A monthly dividend of $0.0625 Cdn per share on Series 2 Preferred Shares has
been paid on March 15 and April 15, 2013.

Series 3 Preferred Shares

A quarterly dividend of $0.195875 Cdn per share on Series 3 Preferred Shares
is payable on July 31, 2013 to the shareholders of record at the close of
business on July 12, 2013.

Series 4 Preferred Shares

A quarterly dividend of $0.390625 Cdn per share on Series 4 Preferred Shares
is payable on July 31, 2013 to the shareholders of record at the close of
business on July 12, 2013.

About Bombardier

Bombardier is the world's only manufacturer of both planes and trains. Looking
far ahead while delivering today, Bombardier is evolving mobility worldwide by
answering the call for more efficient, sustainable and enjoyable
transportation everywhere. Our vehicles, services and, most of all, our
employees are what make us a global leader in transportation.

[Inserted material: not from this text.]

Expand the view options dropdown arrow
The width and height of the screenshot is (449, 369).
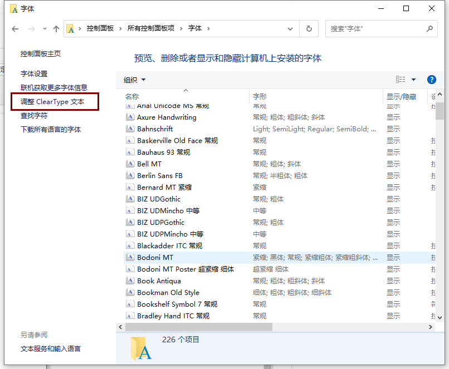(413, 80)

Bombardier is headquartered in Montreal, Canada. Our shares are traded on the
Toronto Stock Exchange (BBD) and we are listed on the Dow Jones Sustainability
World and North America indexes. In the fiscal year ended December 31, 2012,
we posted revenues of $16.8 billion. News and information are available at
bombardier.com or follow us on Twitter: @Bombardier.

CS100, CS300, CSeries, FLEXITY, FLEXX, MITRAC, NextGen, PRIMOVE, Q400, and The
Evolution of Mobility are trademarks of Bombardier Inc. or its subsidiaries.

The Management's Discussion and Analysis and the interim consolidated
financial statements are available at ir.bombardier.com.

FORWARD-LOOKING STATEMENTS

This press release includes forward-looking statements, which may involve, but
are not limited to: statements with respect to our objectives, guidance,
targets, goals, priorities, our market and strategies, financial position,
beliefs, prospects, plans, expectations, anticipations, estimates and
intentions; general economic and business outlook, prospects and trends of an
industry; expected growth in demand for products and services; product
development, including projected design, characteristics, capacity or
performance; expected or scheduled entry-into-service of products and
services, orders, deliveries, testing, lead times, certifications and project
execution in general; our competitive position; and the expected impact of the
legislative and regulatory environment and legal proceedings on our business
and operations. Forward-looking statements generally can be identified by the
use of forward-looking terminology such as "may", "will", "expect", "intend",
"anticipate", "plan", "foresee", "believe", "continue", "maintain" or "align",
the negative of these terms, variations of them or similar terminology. By
their nature, forward-looking statements require us to make assumptions and
are subject to important known and unknown risks and uncertainties, which may
cause our actual results in future periods to differ materially from
forecasted results. While we consider our assumptions to be reasonable and
appropriate based on information currently available, there is a risk that
they may not be accurate. For additional information with respect to the
assumptions underlying the forward-looking statements made in this press
release refer to the respective Guidance and forward-looking statements
sections in Overview, Bombardier Aerospace and Bombardier Transportation
sections in the Management's Discussion and Analysis ("MD&A") in the
Corporation's annual report for the fiscal year ended December 31, 2012.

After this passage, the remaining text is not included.